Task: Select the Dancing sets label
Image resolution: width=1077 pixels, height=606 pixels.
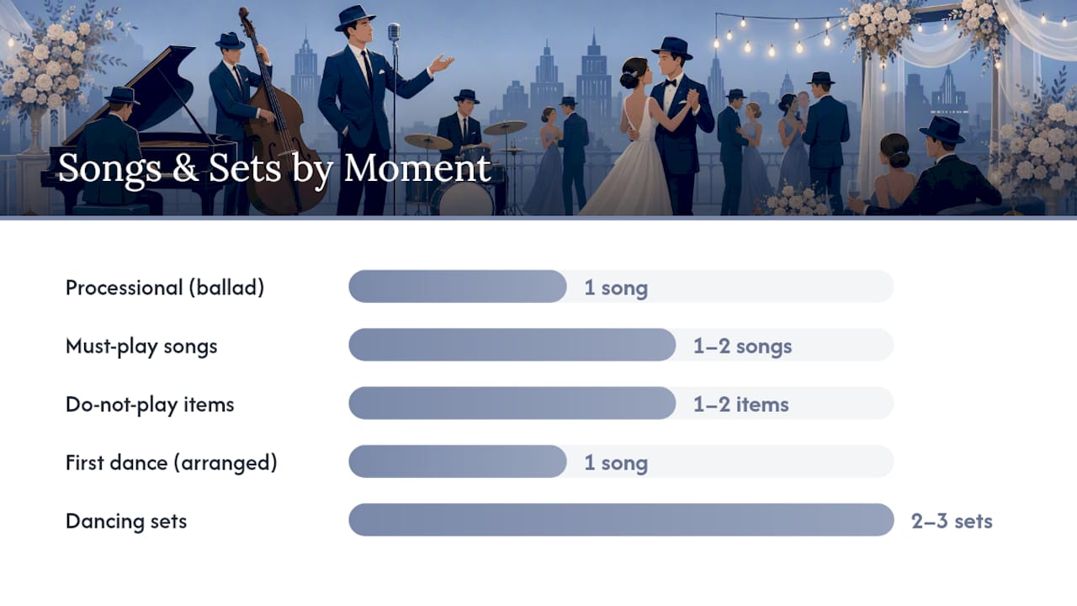Action: (126, 521)
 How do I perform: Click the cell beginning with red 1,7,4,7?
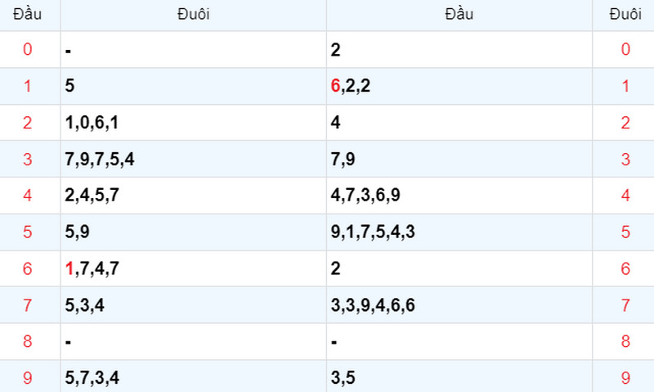pyautogui.click(x=194, y=268)
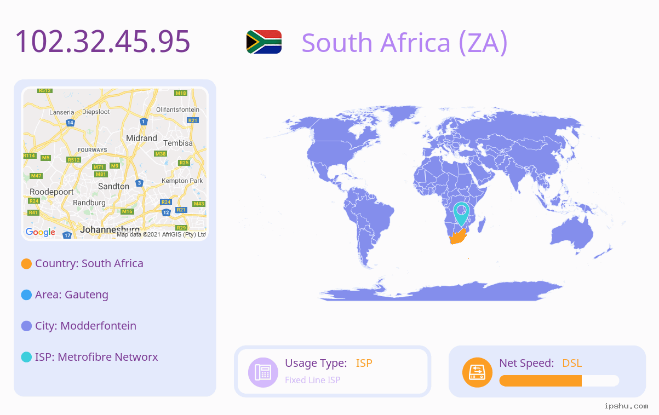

|---|

Write out all the lines above again, keeping every one of them, and shift each coordinate in the answers by -137. Leave the pictures out.

Correct answer ::
Task: Select the Dancing sets label
Image resolution: width=1077 pixels, height=606 pixels.
Action: (-11, 384)
 How do I perform: Click the cell beginning with red 1,7,4,7?
pyautogui.click(x=57, y=131)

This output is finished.